- Brief
Give every line of the listing word for word, beginning at the first and including the line with "This screenshot has height=924, width=1294." as the last.

:: Information provided ::

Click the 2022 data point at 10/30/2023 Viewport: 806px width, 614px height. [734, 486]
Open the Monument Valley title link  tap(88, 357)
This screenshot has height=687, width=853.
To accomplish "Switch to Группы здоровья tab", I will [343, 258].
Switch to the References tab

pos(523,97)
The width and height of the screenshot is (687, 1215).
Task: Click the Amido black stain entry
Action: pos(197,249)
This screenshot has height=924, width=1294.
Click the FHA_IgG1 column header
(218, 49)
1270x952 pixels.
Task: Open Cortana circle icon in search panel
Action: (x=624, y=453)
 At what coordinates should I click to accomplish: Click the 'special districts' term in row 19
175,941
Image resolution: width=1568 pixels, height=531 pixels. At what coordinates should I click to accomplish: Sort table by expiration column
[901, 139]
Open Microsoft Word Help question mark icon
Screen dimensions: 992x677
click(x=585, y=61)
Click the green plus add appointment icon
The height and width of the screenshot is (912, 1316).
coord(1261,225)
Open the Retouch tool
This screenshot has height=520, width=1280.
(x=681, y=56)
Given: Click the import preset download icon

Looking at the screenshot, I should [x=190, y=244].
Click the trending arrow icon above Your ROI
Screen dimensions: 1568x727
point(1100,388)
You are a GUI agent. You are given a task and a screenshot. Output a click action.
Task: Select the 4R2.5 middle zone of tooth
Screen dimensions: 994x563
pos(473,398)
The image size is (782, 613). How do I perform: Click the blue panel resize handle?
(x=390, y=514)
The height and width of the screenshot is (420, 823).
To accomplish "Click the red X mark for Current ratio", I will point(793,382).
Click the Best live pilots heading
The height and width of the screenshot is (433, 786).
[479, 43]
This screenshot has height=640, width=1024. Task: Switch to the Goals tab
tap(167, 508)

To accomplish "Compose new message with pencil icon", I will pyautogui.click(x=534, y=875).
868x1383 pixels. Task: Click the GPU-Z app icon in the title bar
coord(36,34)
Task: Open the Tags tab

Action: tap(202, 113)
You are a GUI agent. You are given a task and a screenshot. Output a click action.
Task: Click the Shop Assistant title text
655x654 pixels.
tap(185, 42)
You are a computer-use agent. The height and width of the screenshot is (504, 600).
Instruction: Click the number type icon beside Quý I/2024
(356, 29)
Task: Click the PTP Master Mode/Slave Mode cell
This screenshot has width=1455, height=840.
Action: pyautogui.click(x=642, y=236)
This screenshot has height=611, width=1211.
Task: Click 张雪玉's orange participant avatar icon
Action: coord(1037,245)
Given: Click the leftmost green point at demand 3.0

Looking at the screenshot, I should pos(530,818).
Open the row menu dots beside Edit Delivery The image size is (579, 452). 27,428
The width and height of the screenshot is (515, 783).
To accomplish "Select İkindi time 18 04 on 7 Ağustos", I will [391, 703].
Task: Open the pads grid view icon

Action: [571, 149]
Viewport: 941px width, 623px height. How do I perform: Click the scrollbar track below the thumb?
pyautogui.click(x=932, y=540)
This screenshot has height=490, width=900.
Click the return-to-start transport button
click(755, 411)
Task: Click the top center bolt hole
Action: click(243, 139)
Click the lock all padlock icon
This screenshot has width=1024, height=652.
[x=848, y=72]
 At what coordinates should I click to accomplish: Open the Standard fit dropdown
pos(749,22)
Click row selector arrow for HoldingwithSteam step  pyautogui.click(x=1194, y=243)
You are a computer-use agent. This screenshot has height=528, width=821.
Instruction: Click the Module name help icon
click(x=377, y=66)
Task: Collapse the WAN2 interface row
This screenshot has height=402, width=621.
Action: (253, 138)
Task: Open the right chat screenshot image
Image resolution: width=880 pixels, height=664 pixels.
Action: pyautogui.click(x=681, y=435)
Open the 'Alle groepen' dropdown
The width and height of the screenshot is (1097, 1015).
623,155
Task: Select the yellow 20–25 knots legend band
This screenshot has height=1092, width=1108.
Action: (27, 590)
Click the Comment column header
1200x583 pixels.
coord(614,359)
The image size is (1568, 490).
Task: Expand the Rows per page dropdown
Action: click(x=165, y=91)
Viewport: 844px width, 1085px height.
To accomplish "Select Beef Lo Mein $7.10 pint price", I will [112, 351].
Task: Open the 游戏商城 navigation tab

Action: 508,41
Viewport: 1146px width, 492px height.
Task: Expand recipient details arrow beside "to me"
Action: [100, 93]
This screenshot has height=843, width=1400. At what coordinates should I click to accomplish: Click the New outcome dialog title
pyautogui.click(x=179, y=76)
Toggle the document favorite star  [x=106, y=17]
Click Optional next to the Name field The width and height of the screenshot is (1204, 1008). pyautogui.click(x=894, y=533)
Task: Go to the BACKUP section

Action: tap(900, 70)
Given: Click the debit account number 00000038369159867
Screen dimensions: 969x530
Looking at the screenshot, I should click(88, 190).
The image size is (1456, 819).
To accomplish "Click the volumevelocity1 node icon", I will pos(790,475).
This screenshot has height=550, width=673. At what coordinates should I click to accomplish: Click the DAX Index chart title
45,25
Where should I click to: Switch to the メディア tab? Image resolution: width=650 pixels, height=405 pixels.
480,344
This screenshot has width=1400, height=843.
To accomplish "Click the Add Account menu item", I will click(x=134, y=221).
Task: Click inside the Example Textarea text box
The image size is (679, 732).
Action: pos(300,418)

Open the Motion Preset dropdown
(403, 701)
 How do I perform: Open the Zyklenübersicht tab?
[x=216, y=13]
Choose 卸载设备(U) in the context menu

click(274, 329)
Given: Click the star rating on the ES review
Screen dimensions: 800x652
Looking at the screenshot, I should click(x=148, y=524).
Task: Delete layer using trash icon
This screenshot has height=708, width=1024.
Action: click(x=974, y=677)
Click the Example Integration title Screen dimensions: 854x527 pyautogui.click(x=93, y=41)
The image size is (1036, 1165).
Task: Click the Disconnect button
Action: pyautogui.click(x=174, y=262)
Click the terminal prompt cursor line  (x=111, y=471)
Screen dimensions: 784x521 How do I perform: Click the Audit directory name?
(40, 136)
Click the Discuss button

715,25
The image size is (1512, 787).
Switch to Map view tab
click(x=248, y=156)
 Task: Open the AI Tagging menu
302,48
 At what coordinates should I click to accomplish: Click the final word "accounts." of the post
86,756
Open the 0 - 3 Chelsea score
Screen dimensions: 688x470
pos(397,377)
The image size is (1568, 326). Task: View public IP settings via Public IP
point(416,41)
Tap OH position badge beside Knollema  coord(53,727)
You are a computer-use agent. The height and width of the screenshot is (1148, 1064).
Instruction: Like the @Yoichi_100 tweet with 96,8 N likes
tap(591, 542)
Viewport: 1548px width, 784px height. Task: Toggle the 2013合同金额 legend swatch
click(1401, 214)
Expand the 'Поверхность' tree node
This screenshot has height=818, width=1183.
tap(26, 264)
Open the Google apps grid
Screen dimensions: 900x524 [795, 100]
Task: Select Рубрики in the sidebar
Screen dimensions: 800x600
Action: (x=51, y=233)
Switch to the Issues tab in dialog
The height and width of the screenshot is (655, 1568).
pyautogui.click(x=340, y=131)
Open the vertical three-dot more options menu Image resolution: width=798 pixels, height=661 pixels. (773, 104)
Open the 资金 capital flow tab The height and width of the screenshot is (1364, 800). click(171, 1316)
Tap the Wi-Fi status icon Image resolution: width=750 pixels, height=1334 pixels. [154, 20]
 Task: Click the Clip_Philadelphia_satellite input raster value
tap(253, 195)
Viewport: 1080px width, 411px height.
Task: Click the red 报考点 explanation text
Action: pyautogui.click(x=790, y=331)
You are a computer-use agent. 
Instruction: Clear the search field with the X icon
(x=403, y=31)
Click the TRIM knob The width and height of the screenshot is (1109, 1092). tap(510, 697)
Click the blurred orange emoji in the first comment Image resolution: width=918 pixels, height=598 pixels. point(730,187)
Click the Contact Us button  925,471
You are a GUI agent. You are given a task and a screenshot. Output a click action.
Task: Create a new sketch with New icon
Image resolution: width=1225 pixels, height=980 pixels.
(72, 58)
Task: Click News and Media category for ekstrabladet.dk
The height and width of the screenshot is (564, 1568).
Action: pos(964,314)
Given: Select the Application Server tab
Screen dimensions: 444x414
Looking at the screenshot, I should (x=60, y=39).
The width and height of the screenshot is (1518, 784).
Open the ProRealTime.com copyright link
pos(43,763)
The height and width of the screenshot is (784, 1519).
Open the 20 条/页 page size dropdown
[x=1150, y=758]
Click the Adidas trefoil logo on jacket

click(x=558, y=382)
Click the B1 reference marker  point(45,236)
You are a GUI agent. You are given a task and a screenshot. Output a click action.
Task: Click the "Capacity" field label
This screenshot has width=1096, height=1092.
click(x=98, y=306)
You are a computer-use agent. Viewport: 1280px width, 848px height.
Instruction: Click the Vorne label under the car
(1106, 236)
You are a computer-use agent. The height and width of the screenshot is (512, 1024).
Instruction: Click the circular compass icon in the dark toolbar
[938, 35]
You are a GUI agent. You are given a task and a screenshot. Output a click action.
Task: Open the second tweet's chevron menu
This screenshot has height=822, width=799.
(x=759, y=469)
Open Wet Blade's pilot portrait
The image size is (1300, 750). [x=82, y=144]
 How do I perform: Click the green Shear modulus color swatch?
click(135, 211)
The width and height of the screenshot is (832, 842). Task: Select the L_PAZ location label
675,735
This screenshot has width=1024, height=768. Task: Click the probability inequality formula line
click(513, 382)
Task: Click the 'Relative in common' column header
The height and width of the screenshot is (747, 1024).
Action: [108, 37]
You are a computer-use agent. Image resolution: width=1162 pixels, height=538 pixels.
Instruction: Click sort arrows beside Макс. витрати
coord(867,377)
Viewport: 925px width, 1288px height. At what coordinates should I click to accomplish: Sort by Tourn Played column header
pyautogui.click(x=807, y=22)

:::

- Exercise response
Click the 2022 data point at 10/30/2023 Viewport: 806px width, 614px height. [734, 486]
Open the Monument Valley title link  tap(88, 357)
This screenshot has height=687, width=853.
To accomplish "Switch to Группы здоровья tab", I will [343, 258].
Switch to the References tab

pos(523,97)
The width and height of the screenshot is (687, 1215).
Task: Click the Amido black stain entry
Action: pos(197,249)
This screenshot has height=924, width=1294.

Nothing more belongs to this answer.